### Entries taken from a collection
——

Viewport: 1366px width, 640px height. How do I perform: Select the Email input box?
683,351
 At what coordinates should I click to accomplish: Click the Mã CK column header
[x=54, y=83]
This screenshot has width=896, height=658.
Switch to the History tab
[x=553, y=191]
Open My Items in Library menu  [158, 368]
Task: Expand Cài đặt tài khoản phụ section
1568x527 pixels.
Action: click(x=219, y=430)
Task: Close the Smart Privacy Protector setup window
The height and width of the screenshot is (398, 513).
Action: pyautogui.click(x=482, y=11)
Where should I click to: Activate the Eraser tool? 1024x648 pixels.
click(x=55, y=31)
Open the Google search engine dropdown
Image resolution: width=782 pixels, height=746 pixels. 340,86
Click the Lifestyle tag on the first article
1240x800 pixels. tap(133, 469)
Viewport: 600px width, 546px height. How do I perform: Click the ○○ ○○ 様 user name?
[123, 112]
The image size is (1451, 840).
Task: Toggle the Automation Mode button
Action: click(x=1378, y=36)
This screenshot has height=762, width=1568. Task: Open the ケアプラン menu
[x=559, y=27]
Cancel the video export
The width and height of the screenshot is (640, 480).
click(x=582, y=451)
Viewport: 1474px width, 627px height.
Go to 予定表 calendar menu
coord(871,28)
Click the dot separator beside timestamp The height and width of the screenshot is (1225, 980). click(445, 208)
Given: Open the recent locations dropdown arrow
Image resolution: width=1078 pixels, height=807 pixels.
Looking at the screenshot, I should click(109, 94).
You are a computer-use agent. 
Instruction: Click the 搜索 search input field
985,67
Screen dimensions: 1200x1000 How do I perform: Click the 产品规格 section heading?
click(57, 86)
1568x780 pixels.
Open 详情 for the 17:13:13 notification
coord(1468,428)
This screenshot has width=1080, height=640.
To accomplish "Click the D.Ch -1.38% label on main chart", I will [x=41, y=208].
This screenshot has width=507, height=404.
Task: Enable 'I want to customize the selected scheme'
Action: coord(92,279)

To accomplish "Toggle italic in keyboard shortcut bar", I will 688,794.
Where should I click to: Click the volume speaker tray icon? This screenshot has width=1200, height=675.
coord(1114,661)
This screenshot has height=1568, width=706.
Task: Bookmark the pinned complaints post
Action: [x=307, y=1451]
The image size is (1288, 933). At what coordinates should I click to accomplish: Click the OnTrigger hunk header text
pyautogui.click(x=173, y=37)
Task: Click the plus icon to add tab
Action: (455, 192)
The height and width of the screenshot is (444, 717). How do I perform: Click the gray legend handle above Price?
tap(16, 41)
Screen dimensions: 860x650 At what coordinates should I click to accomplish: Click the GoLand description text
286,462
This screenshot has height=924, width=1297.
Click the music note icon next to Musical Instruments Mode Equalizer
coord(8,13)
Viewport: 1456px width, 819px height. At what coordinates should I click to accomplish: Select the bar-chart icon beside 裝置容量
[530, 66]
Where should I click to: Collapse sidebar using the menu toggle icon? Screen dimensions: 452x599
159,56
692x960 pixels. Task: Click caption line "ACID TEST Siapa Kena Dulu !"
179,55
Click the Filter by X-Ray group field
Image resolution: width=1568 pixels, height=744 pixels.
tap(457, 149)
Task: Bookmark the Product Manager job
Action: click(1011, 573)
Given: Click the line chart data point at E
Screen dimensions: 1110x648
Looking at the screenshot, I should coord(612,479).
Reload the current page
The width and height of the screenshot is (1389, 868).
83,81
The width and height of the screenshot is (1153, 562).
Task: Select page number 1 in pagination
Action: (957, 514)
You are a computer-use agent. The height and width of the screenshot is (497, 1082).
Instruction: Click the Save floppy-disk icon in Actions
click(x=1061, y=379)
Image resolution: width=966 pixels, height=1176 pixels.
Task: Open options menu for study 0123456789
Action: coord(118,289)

——

### THE EXERCISE
Transcribe all of the rows above exactly as they appear, without any changes.

### COMPLETE OUTPUT
Viewport: 1366px width, 640px height. How do I perform: Select the Email input box?
683,351
 At what coordinates should I click to accomplish: Click the Mã CK column header
[x=54, y=83]
This screenshot has width=896, height=658.
Switch to the History tab
[x=553, y=191]
Open My Items in Library menu  [158, 368]
Task: Expand Cài đặt tài khoản phụ section
1568x527 pixels.
Action: click(x=219, y=430)
Task: Close the Smart Privacy Protector setup window
The height and width of the screenshot is (398, 513).
Action: pyautogui.click(x=482, y=11)
Where should I click to: Activate the Eraser tool? 1024x648 pixels.
click(x=55, y=31)
Open the Google search engine dropdown
Image resolution: width=782 pixels, height=746 pixels. 340,86
Click the Lifestyle tag on the first article
1240x800 pixels. tap(133, 469)
Viewport: 600px width, 546px height. How do I perform: Click the ○○ ○○ 様 user name?
[123, 112]
The image size is (1451, 840).
Task: Toggle the Automation Mode button
Action: click(x=1378, y=36)
This screenshot has height=762, width=1568. Task: Open the ケアプラン menu
[x=559, y=27]
Cancel the video export
The width and height of the screenshot is (640, 480).
click(x=582, y=451)
Viewport: 1474px width, 627px height.
Go to 予定表 calendar menu
coord(871,28)
Click the dot separator beside timestamp The height and width of the screenshot is (1225, 980). click(445, 208)
Given: Open the recent locations dropdown arrow
Image resolution: width=1078 pixels, height=807 pixels.
Looking at the screenshot, I should click(109, 94).
You are a computer-use agent. 
Instruction: Click the 搜索 search input field
985,67
Screen dimensions: 1200x1000 How do I perform: Click the 产品规格 section heading?
click(57, 86)
1568x780 pixels.
Open 详情 for the 17:13:13 notification
coord(1468,428)
This screenshot has width=1080, height=640.
To accomplish "Click the D.Ch -1.38% label on main chart", I will [x=41, y=208].
This screenshot has width=507, height=404.
Task: Enable 'I want to customize the selected scheme'
Action: coord(92,279)

To accomplish "Toggle italic in keyboard shortcut bar", I will 688,794.
Where should I click to: Click the volume speaker tray icon? This screenshot has width=1200, height=675.
coord(1114,661)
This screenshot has height=1568, width=706.
Task: Bookmark the pinned complaints post
Action: [x=307, y=1451]
The image size is (1288, 933). At what coordinates should I click to accomplish: Click the OnTrigger hunk header text
pyautogui.click(x=173, y=37)
Task: Click the plus icon to add tab
Action: (455, 192)
The height and width of the screenshot is (444, 717). How do I perform: Click the gray legend handle above Price?
tap(16, 41)
Screen dimensions: 860x650 At what coordinates should I click to accomplish: Click the GoLand description text
286,462
This screenshot has height=924, width=1297.
Click the music note icon next to Musical Instruments Mode Equalizer
coord(8,13)
Viewport: 1456px width, 819px height. At what coordinates should I click to accomplish: Select the bar-chart icon beside 裝置容量
[530, 66]
Where should I click to: Collapse sidebar using the menu toggle icon? Screen dimensions: 452x599
159,56
692x960 pixels. Task: Click caption line "ACID TEST Siapa Kena Dulu !"
179,55
Click the Filter by X-Ray group field
Image resolution: width=1568 pixels, height=744 pixels.
tap(457, 149)
Task: Bookmark the Product Manager job
Action: click(1011, 573)
Given: Click the line chart data point at E
Screen dimensions: 1110x648
Looking at the screenshot, I should coord(612,479).
Reload the current page
The width and height of the screenshot is (1389, 868).
83,81
The width and height of the screenshot is (1153, 562).
Task: Select page number 1 in pagination
Action: (957, 514)
You are a computer-use agent. The height and width of the screenshot is (497, 1082).
Instruction: Click the Save floppy-disk icon in Actions
click(x=1061, y=379)
Image resolution: width=966 pixels, height=1176 pixels.
Task: Open options menu for study 0123456789
Action: coord(118,289)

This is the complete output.